Abstract
In drug delivery, one widely used way of overcoming the biopharmaceutical problems present in several active pharmaceutical ingredients, such as poor aqueous solubility, early instability, and low bioavailability, is the formation of inclusion compounds with cyclodextrins (CD). In recent years, the use of CD derivatives in combination with nanomaterials has shown to be a promising strategy for formulating new, optimized systems. The goals of this review are to give in-depth knowledge and critical appraisal of the main CD-modified or CD-based nanomaterials for drug delivery, such as lipid-based nanocarriers, natural and synthetic polymeric nanocarriers, nanosponges, graphene derivatives, mesoporous silica nanoparticles, plasmonic and magnetic nanoparticles, quantum dots and other miscellaneous systems such as nanovalves, metal-organic frameworks, Janus nanoparticles, and nanofibers.

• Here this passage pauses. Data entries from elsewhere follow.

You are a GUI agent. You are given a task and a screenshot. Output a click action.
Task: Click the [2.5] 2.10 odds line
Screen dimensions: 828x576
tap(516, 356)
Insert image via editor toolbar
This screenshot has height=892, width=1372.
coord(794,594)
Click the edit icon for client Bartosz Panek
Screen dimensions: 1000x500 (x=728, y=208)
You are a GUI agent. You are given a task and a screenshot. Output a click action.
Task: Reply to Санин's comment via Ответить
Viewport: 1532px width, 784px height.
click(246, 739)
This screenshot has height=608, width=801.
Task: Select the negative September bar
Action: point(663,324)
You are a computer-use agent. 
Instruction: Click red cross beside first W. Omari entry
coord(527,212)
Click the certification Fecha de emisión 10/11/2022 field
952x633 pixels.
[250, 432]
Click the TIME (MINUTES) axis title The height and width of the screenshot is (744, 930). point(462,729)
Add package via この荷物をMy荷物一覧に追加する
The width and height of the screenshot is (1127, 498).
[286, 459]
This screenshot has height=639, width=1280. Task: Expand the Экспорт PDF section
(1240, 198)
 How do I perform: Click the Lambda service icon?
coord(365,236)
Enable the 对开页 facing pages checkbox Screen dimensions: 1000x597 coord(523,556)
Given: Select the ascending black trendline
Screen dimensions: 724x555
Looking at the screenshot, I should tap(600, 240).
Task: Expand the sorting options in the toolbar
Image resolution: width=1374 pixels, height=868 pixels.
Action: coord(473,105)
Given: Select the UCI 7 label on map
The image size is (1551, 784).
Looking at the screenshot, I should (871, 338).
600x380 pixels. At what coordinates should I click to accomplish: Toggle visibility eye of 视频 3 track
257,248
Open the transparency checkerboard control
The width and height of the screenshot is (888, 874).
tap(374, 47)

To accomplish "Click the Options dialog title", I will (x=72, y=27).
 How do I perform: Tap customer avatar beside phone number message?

Special attention is given to nanosystems that achieve controlled drug release and increase their bioavailability during in vivo studies.
Highlights
One of the most promising and versatile tools for the construction of new drug delivery systems are cyclodextrins (CDs) and their derivatives
Mesoporous silica nanoparticles do not have an intrinsic capacity to respond to stimuli; controlled drug release is achieved through chemical modification using polymers or supramolecular structures, among others
It is common for quantum dots to be incorporated into other nanomaterials for drug delivery, such as hydrogels, mesoporous silica, polymeric nanoparticles, or liposomes
Summary
One of the most promising and versatile tools for the construction of new drug delivery systems are cyclodextrins (CDs) and their derivatives Their combined use with different nanomaterials has shown synergistic improvement, forming smart nanosystems with specific physicochemical properties and optimized key aspects, such as controlled release and the bioavailability of loaded drugs for different diseases. There are a large number of studies on smart delivery systems based on CDs, nanomaterials, or both, which incorporate targeting agents and respond to stimuli for controlled release Both CD derivatives and different nanomaterials are effective tools to increase the bioavailability of a pharmaceutical formulation. CDs, derivatives and nanomaterials open new therapeutic opportunities for active pharmaceutical ingredients (API) that cannot be used effectively as conventional formulations, due to poor bioavailability or drug instability These alternative nanosystems make it possible to develop smart drug delivery vehicles for a particular disease, even applying personalized therapy. A classification of the main types of nanosystems is addressed, and their composition, strategies for controlled drug release, and the latest advances in bioavailability are discussed in depth (Figure 1)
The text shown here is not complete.